* **ABOUT THIS EXERCISE**:
Tally the lines below that contain the word "every". Only the total should be given.

Top of RECORDED INFORMATION

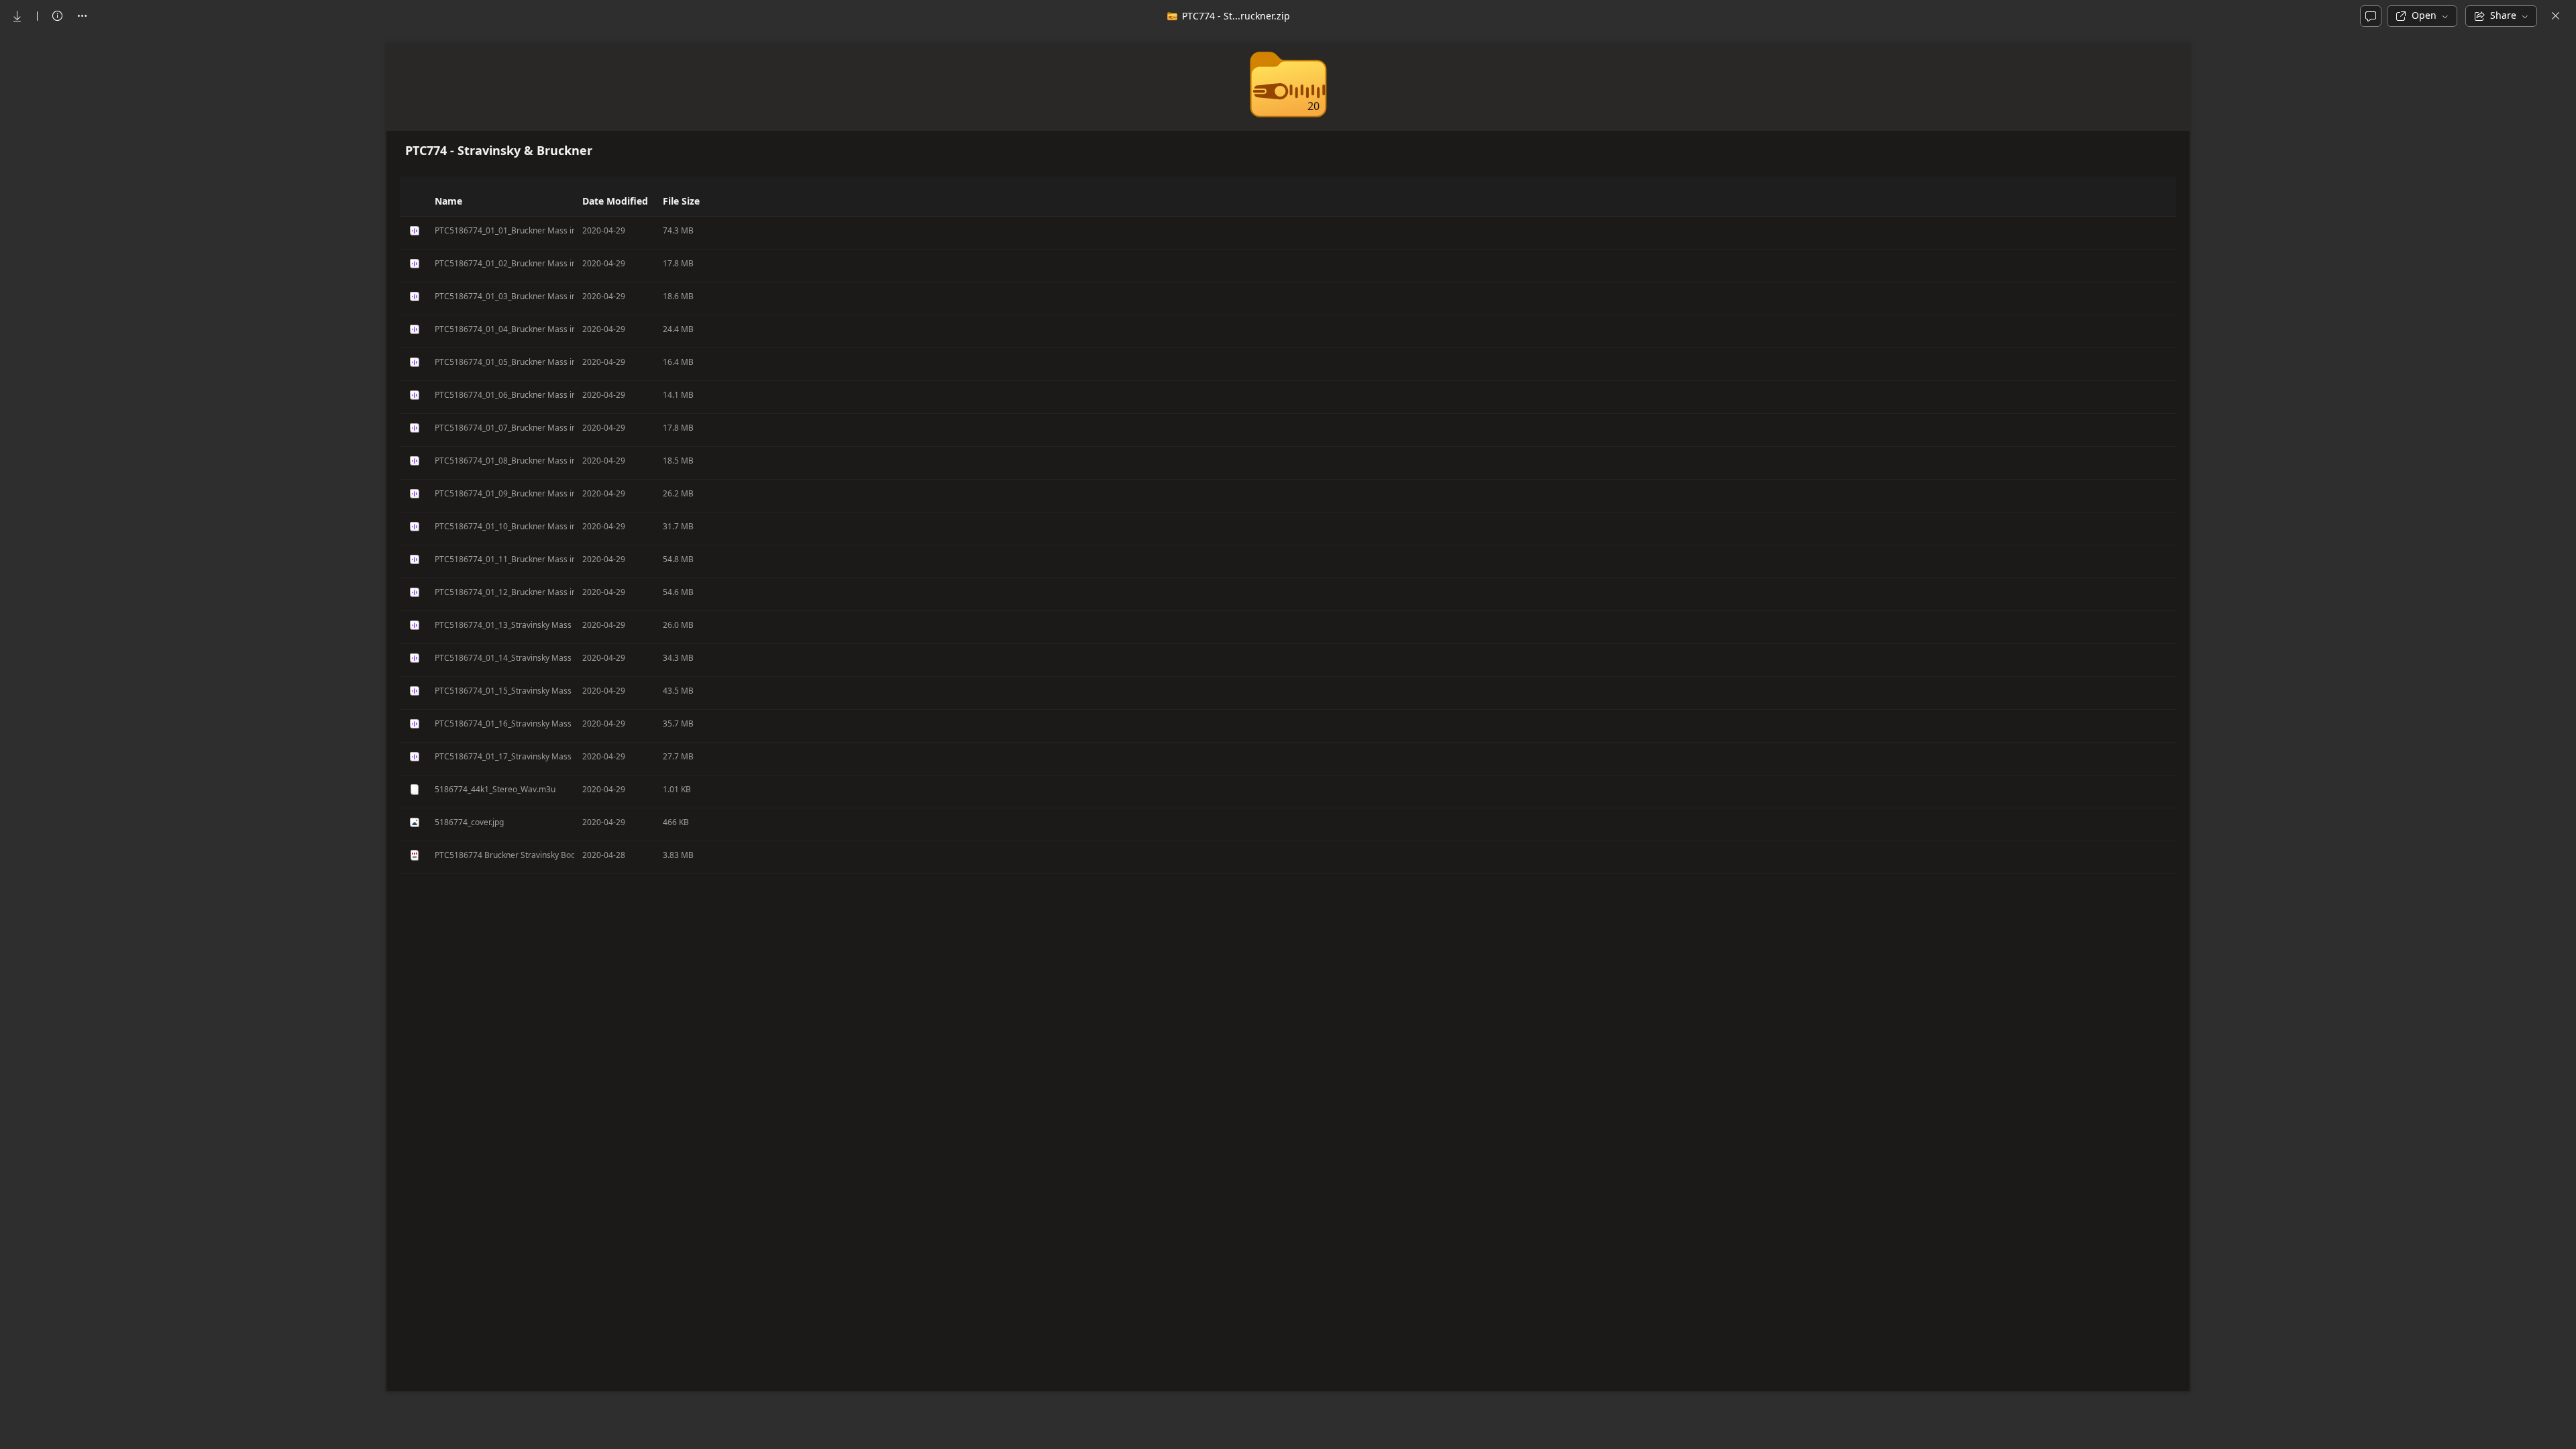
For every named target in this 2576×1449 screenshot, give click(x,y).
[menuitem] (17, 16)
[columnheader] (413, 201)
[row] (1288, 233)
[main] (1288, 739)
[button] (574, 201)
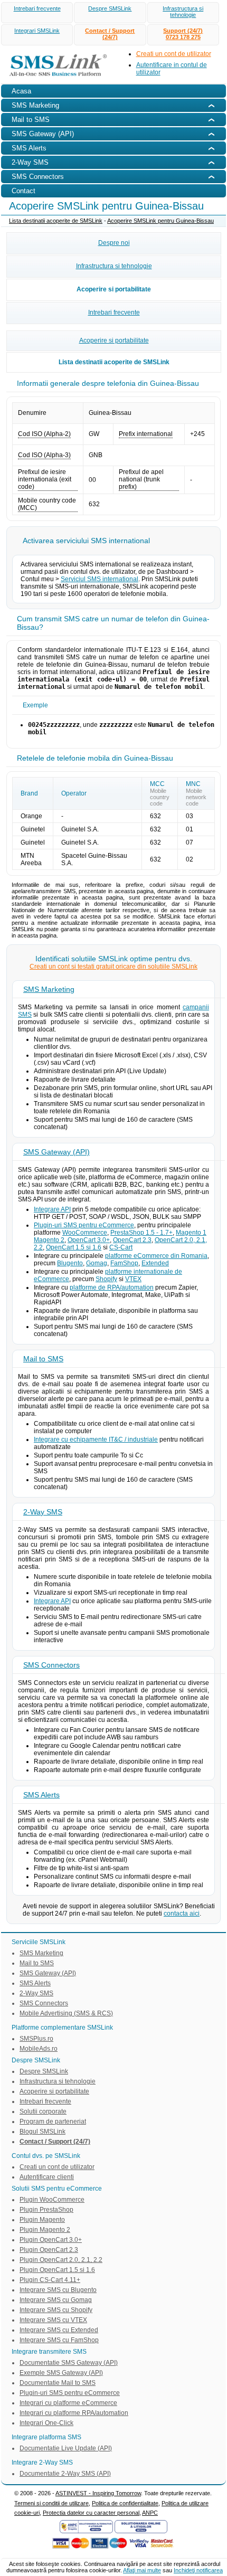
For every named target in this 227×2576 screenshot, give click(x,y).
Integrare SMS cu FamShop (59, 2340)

Bottom of RECORDED INFORMATION

* **THE ANSWER**:
2